Neun auf viertem Platz bedeutet:
- Im Behälter ist kein Fisch.
Daraus erhebt sich Unheil. - Das Unheil, dass kein Fisch im Behälter ist, kommt davon, dass er sich fern vom Volk gehalten hat.
Der vierte Platz ist der Platz des Ministers. Die Anfangssechs bedeutet hier das gemeine, niedrige Volk. An sich ist die Beziehung des Entsprechens vorhanden. Es wäre auch Pflicht des Beamten, mit dem Volk in Fühlung zu stehen. Allein man hat es versäumt. Der Strich gehört dem Zeichen Kiën an, strebt also nach oben, vom Volk unten weg. Damit zieht er sich jedoch Unheil zu. Auch die entsprechende Neun auf drittem Platz des vorigen Zeichens ist vereinsamt. Aber dort ist die innere Gesinnung richtig, hier nicht.
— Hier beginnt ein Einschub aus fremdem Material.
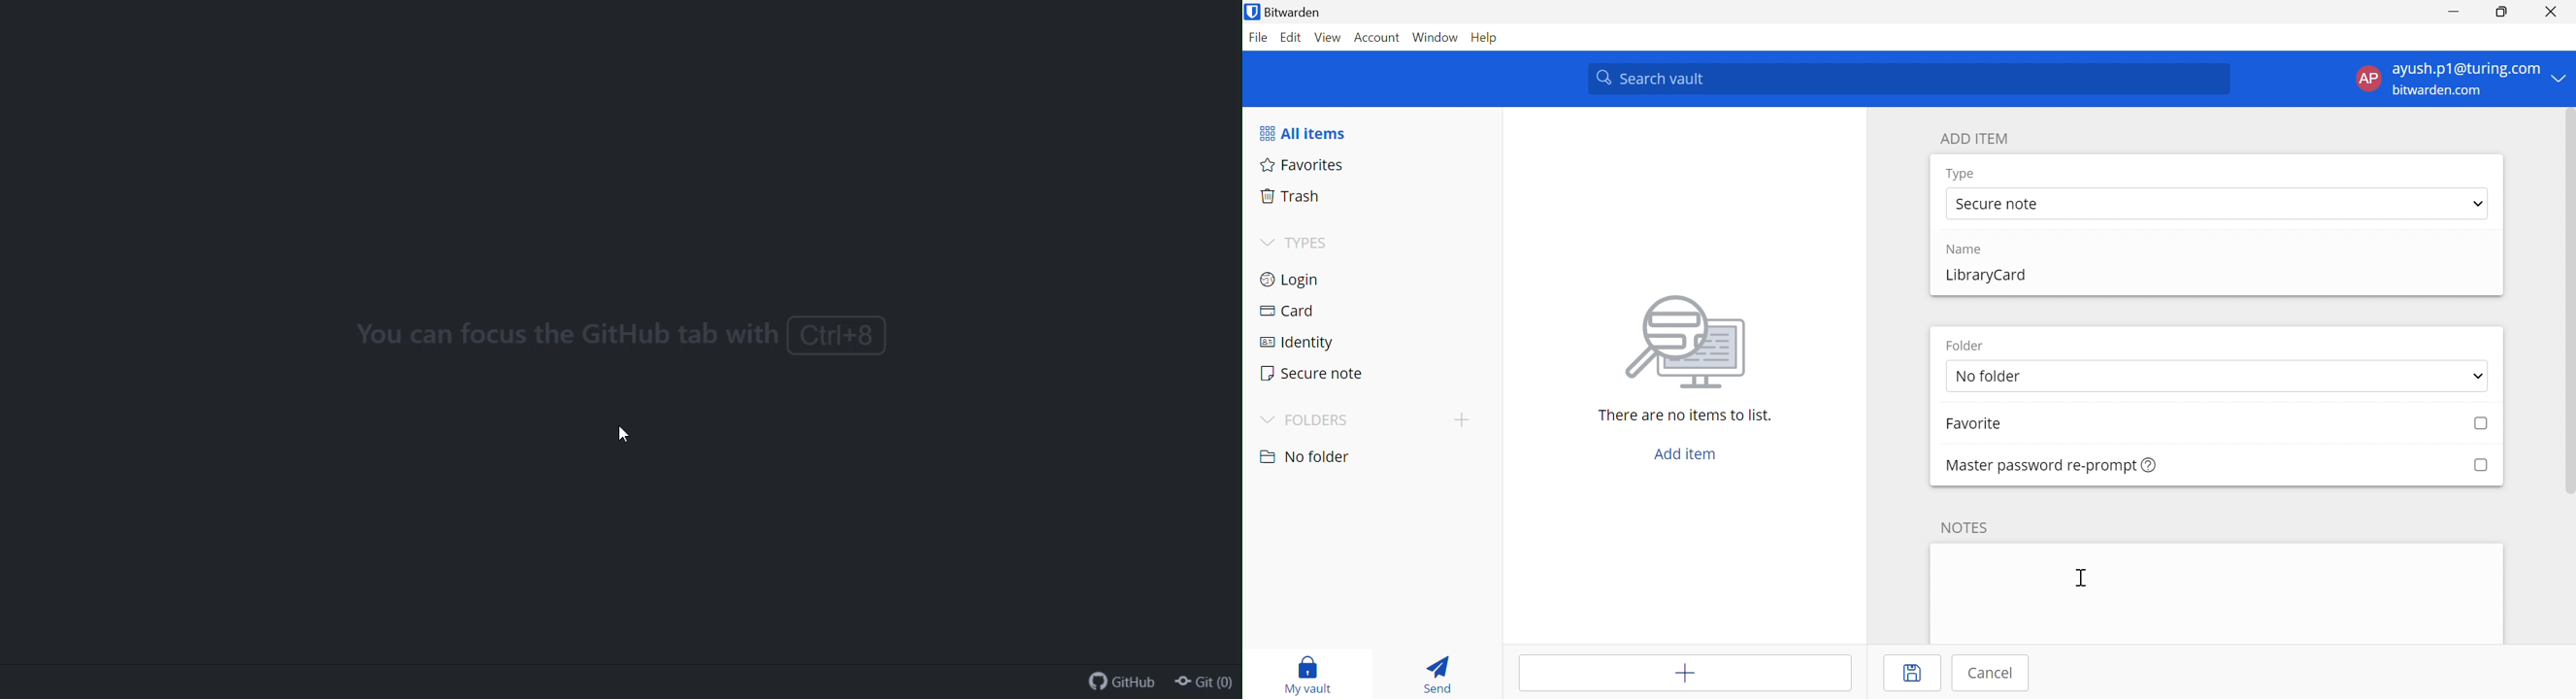  I want to click on , so click(1969, 248).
Neun auf fünftem Platz bedeutet:
- Mit Weidenblättern bedeckte Melone:
verborgene Linien.
Da fällt es einem vom Himmel herunter zu. - Die Neun auf fünftem Platz verbirgt ihre Linien, weil sie in der Mitte und korrekt ist.
Da fällt es einem vom Himmel herunter zu
; denn der Wille lässt die Fügung nicht los.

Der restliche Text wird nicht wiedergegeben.